J'apprends à rester positive, à garder la tête haute

Françoise-Amélie Brun

Un long chemin, brumeux, comme pour tout un chacun, vers la connaissance de soi. "J'apprends oui à rester positive, à garder la tête haute", à voir plus loin. Fafa a repris des études : un bachelor (bac+3) en ressources humaines, spécialité qualité de vie au travail. Des études à distance avec synthèse vocale et textes révisés à la loupe de l'ordinateur. "J'adore ce que je fais, je veux être utile, faire du bien". Fafa aimerait travailler en milieu hospitalier pour "rendre tout ce qu'on m'a donné".  Et puis, c'est un monde qu'elle connaît.

En parallèle, Fafa retourne sur les bancs de l'école. Au sens propre. Elle intervient dans deux écoles élémentaires de Colmar sur le handicap et le harcèlement. Les deux étant hélas trop étroitement liés. "J'en ai beaucoup souffert au collège où dans les vestiaires du gymnase, les filles me photographiaient quand je me déshabillais. Je ne les voyais pas, je les devinais, je me sentais si vulnérable". Un traumatisme qu'elle exorcise aujourd'hui avec humour. 

"Je leur fais créer des cannes blanches malvoyantes ou non-voyantes, faire des parcours les yeux bandés, un jeu de pendu en braille, des chorégraphies. Les enfants sont plus réceptifs que les adultes, c'est beaucoup plus naturel." Les enseignants aussi ont droit à leur atelier pratique : "des séances de cécifoot, l'alphabet en braille. Ça me fait un bien fou, ça, de me rendre utile." 

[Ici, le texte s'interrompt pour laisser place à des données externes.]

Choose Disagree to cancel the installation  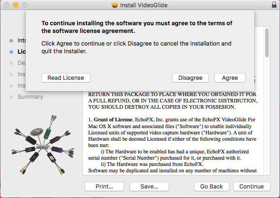tap(190, 78)
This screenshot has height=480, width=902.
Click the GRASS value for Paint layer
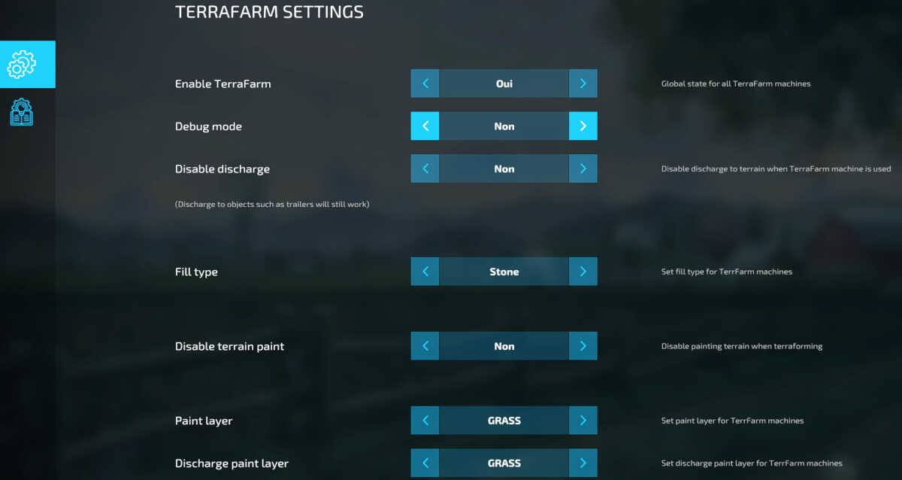tap(504, 421)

2024 s'annonce toute aussi palpitante. Un diplôme, une association "j'aimerais bien aussi", un livre et peut-être un bébé avec Romain, son amour de collégienne qui l'a, lui, depuis toujours soutenue. "Il est jeune, il aurait pu en trouver une autre, ça doit être ça l'amour hein ?" Fafa aimerait faire une PMA avec diagnostic préimplantatoire afin d'éviter à son enfant de naître comme elle. Romain, lui, s'en moque. "Il dit que je suis débrouillarde, que notre enfant le sera aussi." Cette phrase sera la dernière, elle ressemble à Fafa. Lumineuse, dans ses ombres.